WHAT THIS TASK INVOLVES:
Output every one of the entries below word for word, with nothing changed.

[Collected data]
= = = = = = =

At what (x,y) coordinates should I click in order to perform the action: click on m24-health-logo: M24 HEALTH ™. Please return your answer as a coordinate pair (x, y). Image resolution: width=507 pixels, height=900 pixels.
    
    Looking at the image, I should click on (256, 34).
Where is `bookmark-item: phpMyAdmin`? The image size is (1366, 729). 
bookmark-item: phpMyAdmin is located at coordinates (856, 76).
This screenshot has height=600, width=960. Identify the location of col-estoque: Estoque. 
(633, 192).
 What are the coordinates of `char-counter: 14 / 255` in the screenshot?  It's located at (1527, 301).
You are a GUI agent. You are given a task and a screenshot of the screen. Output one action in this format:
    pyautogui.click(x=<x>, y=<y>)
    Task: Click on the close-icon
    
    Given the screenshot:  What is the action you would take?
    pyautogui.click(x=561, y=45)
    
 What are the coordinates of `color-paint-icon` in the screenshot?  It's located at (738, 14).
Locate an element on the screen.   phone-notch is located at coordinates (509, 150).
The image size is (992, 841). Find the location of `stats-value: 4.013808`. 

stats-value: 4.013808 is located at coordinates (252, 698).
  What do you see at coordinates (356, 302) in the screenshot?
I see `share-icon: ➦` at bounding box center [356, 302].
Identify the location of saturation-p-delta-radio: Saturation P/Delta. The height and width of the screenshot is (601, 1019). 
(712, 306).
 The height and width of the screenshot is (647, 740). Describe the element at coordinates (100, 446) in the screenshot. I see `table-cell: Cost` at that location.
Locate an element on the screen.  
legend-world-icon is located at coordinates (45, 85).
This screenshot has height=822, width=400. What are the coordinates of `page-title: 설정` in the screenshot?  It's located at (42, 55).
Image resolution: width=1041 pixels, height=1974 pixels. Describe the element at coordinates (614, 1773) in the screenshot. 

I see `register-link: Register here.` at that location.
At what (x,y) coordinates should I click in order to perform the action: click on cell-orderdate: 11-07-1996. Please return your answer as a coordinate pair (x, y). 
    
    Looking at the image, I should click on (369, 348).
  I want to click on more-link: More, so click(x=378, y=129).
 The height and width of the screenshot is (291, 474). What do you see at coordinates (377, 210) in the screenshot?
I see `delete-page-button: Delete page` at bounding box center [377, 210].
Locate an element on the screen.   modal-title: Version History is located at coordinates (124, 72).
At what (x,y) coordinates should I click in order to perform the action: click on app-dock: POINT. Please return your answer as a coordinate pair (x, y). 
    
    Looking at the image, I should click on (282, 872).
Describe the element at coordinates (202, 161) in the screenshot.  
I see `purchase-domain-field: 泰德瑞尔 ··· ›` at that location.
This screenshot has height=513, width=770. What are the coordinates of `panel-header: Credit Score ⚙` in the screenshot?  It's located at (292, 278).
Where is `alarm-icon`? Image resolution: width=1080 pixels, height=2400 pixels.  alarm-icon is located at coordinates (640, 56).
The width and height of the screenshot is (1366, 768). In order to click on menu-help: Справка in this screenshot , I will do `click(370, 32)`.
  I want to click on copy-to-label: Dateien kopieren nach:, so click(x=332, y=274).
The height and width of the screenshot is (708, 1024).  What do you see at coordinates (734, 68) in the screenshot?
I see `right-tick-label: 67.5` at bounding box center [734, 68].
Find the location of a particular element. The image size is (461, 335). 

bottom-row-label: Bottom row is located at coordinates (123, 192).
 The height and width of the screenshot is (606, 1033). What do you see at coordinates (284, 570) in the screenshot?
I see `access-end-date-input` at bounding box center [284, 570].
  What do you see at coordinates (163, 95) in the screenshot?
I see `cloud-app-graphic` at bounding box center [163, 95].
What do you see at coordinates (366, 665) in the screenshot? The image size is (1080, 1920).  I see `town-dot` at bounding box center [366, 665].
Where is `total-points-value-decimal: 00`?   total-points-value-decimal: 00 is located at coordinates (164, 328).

= = = = = = =

REPLY TO THE TASK:
At what (x,y) coordinates should I click in order to perform the action: click on m24-health-logo: M24 HEALTH ™. Please return your answer as a coordinate pair (x, y). Image resolution: width=507 pixels, height=900 pixels.
    
    Looking at the image, I should click on (256, 34).
Where is `bookmark-item: phpMyAdmin`? The image size is (1366, 729). 
bookmark-item: phpMyAdmin is located at coordinates (856, 76).
This screenshot has height=600, width=960. Identify the location of col-estoque: Estoque. 
(633, 192).
 What are the coordinates of `char-counter: 14 / 255` in the screenshot?  It's located at (1527, 301).
You are a GUI agent. You are given a task and a screenshot of the screen. Output one action in this format:
    pyautogui.click(x=<x>, y=<y>)
    Task: Click on the close-icon
    
    Given the screenshot:  What is the action you would take?
    pyautogui.click(x=561, y=45)
    
 What are the coordinates of `color-paint-icon` in the screenshot?  It's located at (738, 14).
Locate an element on the screen.   phone-notch is located at coordinates (509, 150).
The image size is (992, 841). Find the location of `stats-value: 4.013808`. 

stats-value: 4.013808 is located at coordinates (252, 698).
  What do you see at coordinates (356, 302) in the screenshot?
I see `share-icon: ➦` at bounding box center [356, 302].
Identify the location of saturation-p-delta-radio: Saturation P/Delta. The height and width of the screenshot is (601, 1019). 
(712, 306).
 The height and width of the screenshot is (647, 740). Describe the element at coordinates (100, 446) in the screenshot. I see `table-cell: Cost` at that location.
Locate an element on the screen.  
legend-world-icon is located at coordinates (45, 85).
This screenshot has height=822, width=400. What are the coordinates of `page-title: 설정` in the screenshot?  It's located at (42, 55).
Image resolution: width=1041 pixels, height=1974 pixels. Describe the element at coordinates (614, 1773) in the screenshot. 

I see `register-link: Register here.` at that location.
At what (x,y) coordinates should I click in order to perform the action: click on cell-orderdate: 11-07-1996. Please return your answer as a coordinate pair (x, y). 
    
    Looking at the image, I should click on (369, 348).
  I want to click on more-link: More, so click(x=378, y=129).
 The height and width of the screenshot is (291, 474). What do you see at coordinates (377, 210) in the screenshot?
I see `delete-page-button: Delete page` at bounding box center [377, 210].
Locate an element on the screen.   modal-title: Version History is located at coordinates (124, 72).
At what (x,y) coordinates should I click in order to perform the action: click on app-dock: POINT. Please return your answer as a coordinate pair (x, y). 
    
    Looking at the image, I should click on (282, 872).
Describe the element at coordinates (202, 161) in the screenshot.  
I see `purchase-domain-field: 泰德瑞尔 ··· ›` at that location.
This screenshot has height=513, width=770. What are the coordinates of `panel-header: Credit Score ⚙` in the screenshot?  It's located at (292, 278).
Where is `alarm-icon`? Image resolution: width=1080 pixels, height=2400 pixels.  alarm-icon is located at coordinates (640, 56).
The width and height of the screenshot is (1366, 768). In order to click on menu-help: Справка in this screenshot , I will do `click(370, 32)`.
  I want to click on copy-to-label: Dateien kopieren nach:, so click(x=332, y=274).
The height and width of the screenshot is (708, 1024).  What do you see at coordinates (734, 68) in the screenshot?
I see `right-tick-label: 67.5` at bounding box center [734, 68].
Find the location of a particular element. The image size is (461, 335). 

bottom-row-label: Bottom row is located at coordinates (123, 192).
 The height and width of the screenshot is (606, 1033). What do you see at coordinates (284, 570) in the screenshot?
I see `access-end-date-input` at bounding box center [284, 570].
  What do you see at coordinates (163, 95) in the screenshot?
I see `cloud-app-graphic` at bounding box center [163, 95].
What do you see at coordinates (366, 665) in the screenshot? The image size is (1080, 1920).  I see `town-dot` at bounding box center [366, 665].
Where is `total-points-value-decimal: 00`?   total-points-value-decimal: 00 is located at coordinates (164, 328).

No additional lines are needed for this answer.